Responders on the line can often snap into English, and many drivers are trained, but the extra seconds still count. Download a hospital app and keep the link on the lock screen in case ads ruin the screen on the phone. Don’t forget the business card. When in doubt, the card plugs in your hotel, and the front desk even might help with an emergency.


Hidden Allergens in Common Korean Foods


Many travelers face unexpected allergens because key ingredients in popular dishes can hide allergens:


  • Kimchi: shrimp paste or fish sauce often gets added for flavor.
  • Doenjang (soybean paste): wheat can slip in during fermentation.
  • Tteokbokki: the red sauce sometimes contains bits of fish cake.
  • Gimbap: egg is the standard, and crab stick sometimes shows up.
  • Naengmyeon (cold noodles): while the base is buckwheat, garnished egg is common.
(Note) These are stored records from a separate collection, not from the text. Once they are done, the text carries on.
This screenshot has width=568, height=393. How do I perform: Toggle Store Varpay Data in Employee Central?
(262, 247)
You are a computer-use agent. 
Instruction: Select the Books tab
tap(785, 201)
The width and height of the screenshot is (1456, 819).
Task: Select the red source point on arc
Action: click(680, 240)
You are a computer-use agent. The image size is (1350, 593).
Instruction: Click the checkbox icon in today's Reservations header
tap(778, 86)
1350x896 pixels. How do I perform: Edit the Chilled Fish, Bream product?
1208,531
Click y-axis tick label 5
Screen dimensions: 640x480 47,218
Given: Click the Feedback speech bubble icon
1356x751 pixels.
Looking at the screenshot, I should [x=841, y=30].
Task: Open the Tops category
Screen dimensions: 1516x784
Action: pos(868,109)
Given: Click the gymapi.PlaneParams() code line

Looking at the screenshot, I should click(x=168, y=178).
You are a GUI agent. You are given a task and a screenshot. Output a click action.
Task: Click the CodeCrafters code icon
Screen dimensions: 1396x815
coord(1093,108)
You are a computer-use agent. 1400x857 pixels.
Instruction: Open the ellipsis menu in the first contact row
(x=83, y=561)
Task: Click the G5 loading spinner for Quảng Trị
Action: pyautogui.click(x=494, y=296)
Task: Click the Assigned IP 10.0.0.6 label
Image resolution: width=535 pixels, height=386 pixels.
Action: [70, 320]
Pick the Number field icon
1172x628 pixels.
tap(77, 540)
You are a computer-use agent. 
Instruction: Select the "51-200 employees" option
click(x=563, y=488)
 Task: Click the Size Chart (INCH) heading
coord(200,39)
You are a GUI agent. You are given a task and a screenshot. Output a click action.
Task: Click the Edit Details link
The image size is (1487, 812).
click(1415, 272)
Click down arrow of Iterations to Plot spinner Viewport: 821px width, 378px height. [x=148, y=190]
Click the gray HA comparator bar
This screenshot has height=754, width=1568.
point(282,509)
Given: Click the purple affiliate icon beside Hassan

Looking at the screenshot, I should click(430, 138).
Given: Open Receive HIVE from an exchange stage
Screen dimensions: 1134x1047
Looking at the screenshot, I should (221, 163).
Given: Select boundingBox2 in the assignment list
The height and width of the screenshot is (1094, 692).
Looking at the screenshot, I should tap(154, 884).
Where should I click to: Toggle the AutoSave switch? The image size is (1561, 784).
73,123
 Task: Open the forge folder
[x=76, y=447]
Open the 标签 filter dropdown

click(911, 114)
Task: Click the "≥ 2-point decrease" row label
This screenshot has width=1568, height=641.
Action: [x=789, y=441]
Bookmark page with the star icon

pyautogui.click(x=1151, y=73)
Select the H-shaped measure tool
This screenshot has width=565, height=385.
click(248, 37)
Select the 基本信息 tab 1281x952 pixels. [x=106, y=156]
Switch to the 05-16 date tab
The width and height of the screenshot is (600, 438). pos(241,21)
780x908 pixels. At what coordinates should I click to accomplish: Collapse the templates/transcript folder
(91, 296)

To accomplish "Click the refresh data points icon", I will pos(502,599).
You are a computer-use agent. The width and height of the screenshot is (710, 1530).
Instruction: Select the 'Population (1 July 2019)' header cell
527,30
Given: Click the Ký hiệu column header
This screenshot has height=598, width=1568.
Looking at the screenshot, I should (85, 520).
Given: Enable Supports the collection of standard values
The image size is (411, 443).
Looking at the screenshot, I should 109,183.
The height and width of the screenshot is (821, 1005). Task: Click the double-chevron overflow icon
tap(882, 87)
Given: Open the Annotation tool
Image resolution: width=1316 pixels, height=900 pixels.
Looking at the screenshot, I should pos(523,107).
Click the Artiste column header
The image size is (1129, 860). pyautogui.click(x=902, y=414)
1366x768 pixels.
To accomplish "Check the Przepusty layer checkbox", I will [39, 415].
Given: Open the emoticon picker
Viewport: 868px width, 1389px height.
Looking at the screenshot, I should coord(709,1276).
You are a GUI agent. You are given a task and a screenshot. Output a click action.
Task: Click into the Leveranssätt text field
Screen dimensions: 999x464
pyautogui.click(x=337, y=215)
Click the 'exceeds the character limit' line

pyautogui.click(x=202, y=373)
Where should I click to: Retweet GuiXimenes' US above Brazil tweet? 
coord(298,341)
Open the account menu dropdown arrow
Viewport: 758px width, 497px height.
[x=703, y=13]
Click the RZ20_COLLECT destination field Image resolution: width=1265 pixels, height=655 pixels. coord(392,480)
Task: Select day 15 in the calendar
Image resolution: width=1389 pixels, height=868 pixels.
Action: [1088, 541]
Also, nearly every Korean soup base is flavored using anchovies or kelp. If you think vegetarian equals safe, you still need to check every menu item carefully.


Small Town vs. Seoul: Adjust Expectations


In Seoul, mainly in Itaewon and Hongdae, your printed allergy card is understood about 80% of the time. Staff usually confirm with the kitchen. Beyond the capital, the situation shifts. Small city employees know much less about allergen safety.


In rural diners, servers may read your card as “foreign preference” not as medical advice. It’s irritating, but attitudes are changing. Younger servers have traveled, watched global videos, and are much more allergy-aware.


Digital Tools Beyond Translation


For extra support, install the 1330 Korea Travel Hotline app. It’s free and lets you chat with interpreters, available 24-7. They can even call the kitchen for you. Few tourists realize this handy service is just a download away.


Another handy hack is using food delivery apps like Baemin. The allergy filter isn’t foolproof, but it’s less risky than barging into a restaurant completely unaware. You can even take a screenshot of a dish, hand it to the staff, and ask if any similar options are safe.


What You Can Do Before Your Trip


For anyone visiting Korea soon:

  • Make allergy cards in Korean and print them before you leave.
  • Load Papago on your phone, not just Google Translate.
  • Save the 1330 food allergy hotline number in your contacts.
  • Assume allergy protocols will be stronger in Seoul than in smaller cities.


Korea is slowly but steadily ramping up allergy education. Five years ago, saying “gluten-free” drew puzzled looks. Now chic Seoul cafés flaunt detailed redness menus like they’re the latest interior trend. Change is happening, just not at tourist speed. Funny how a printed Korean card often works better than the flashiest translation app.